The problem will be in defining that agenda. Each party will have a different view. Both want to reduce the deficit and create jobs. The Republicans will want to repeal or significantly change the new health care program passed earlier in the year.

Then there is the war in Afghanistan. The looming retirement of baby boomers and the pressure this will place on Social Security and Medicare is now a reality. There are the costs of federal worker pensions, farm programs and a host of entitlements.

The rhetoric of a campaign about “no new taxes” while also pledging to drastically cut federal spending must change to action.

Can we end the war? If so, how and at what price? Will this enable a drastic cut in defense spending? Clearly this must happen if we are to balance the budget this year as some of the more conservative, tea party-oriented Republicans will demand.

It also will require a significant cutback in spending on social services and entitlements. Defense and entitlements make up the biggest slices of federal spending.

Can we create jobs in the private sector by cutting them in the public sector? Government workers at the state and local level are already headed down. Just watch what is about to happen in Oregon where a balanced budget is required. School staffs have already been reduced. A prison was recently closed in Salem.

Will we cut federal spending on child health care? Will we reduce the money being spent on highways and bridges? Will we cut the student loan programs? What about the Forest Service and money spent on the BPA and alternative energy programs? Will we cut the number of auditors for the Internal Revenue Service?

What about the money spent on Homeland Security, levees to protect New Orleans and other major cities? Federal money that goes to research universities such as Oregon and Oregon State to support everything from finding cures for cancer to new ways of fighting crop pests may need to be on the table. What will become of NASA and space programs?

Should all federal workers take a pay cut? What about cost of living increases for miltary and federal pensions?

The group meeting with the President will need to decide whether the “death tax” or inheritance tax will be allowed to spring back from zero this year to the level that existed a decade ago. Nobody expects this to happen. But that is what will happen in January if no action is taken.

Some newly elected Republicans vow to prevent an increase in the federal debt ceiling. That ultimately will shut down government, unless the deficit is eliminated fast. Will we default on the federal debt?

The list goes on and on. This is the hard stuff of running the government.

We can hope that both parties will cool the rhetoric now and actually start compromising and working together. That has happened in the past when the House and Senate were controlled by different parties. Maybe that is what it takes.

The food served at the meal must be sweet and calming.
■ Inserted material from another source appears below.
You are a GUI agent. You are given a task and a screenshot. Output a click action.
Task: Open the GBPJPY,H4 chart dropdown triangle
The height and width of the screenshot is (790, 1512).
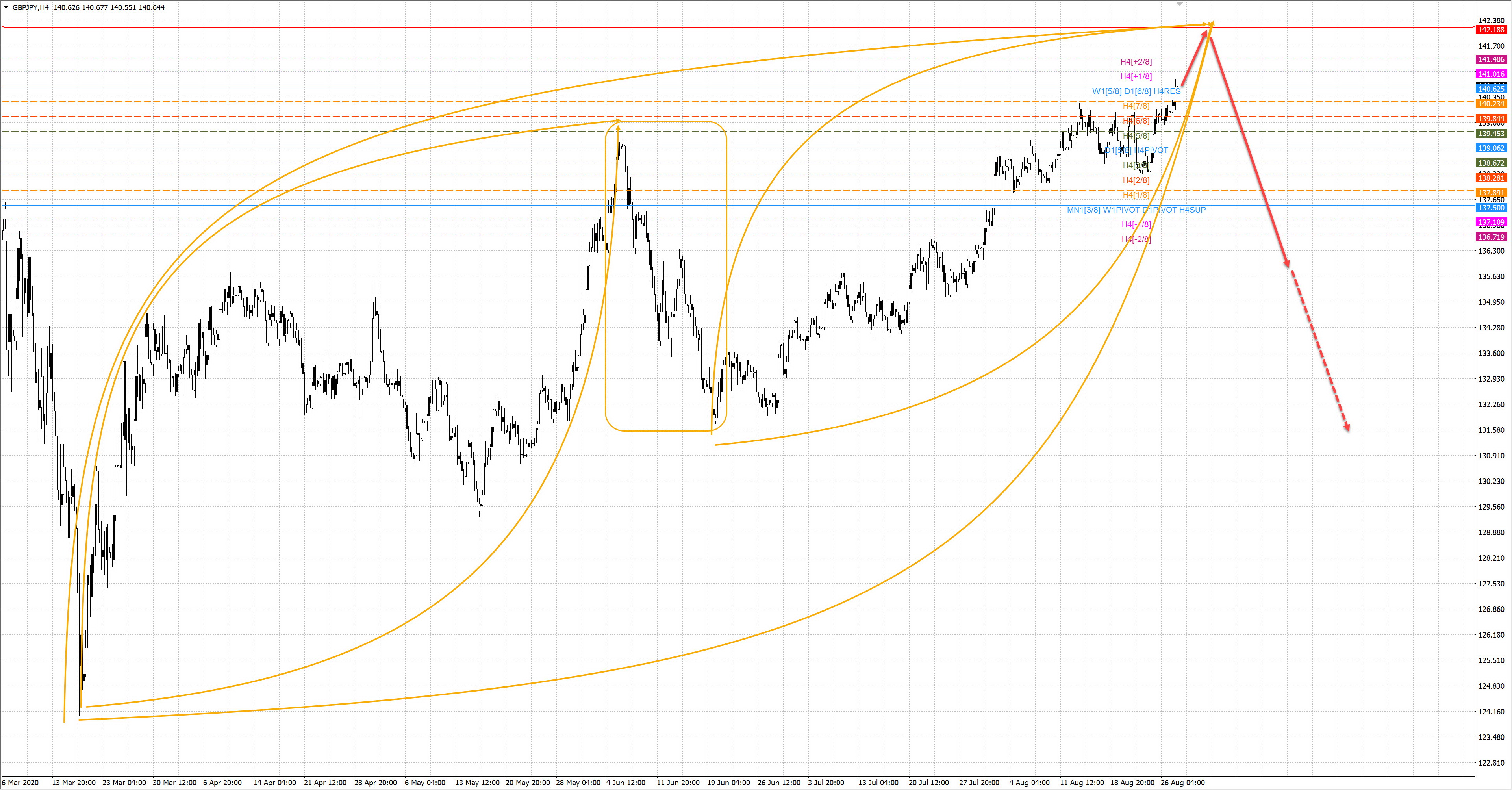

Perhaps a good glass of Oregon wine would help.

One clear message the voters are sending is that it is time, in fact, past time, for government at all levels to start putting the nation’s problems ahead of party or personal political agendas.

Our nation is at war. It has a huge deficit problem. Nearly 10 perent or more of its eligible work force is unemployed. Many more want jobs. Our manufacturing and high-tech jobs are slipping away to China, India and other countries.

Let us hope that among the group of politicians that we just sent to Washington are a large number of statesmen more interested in the health of the country and its citizens than their political party or the next election.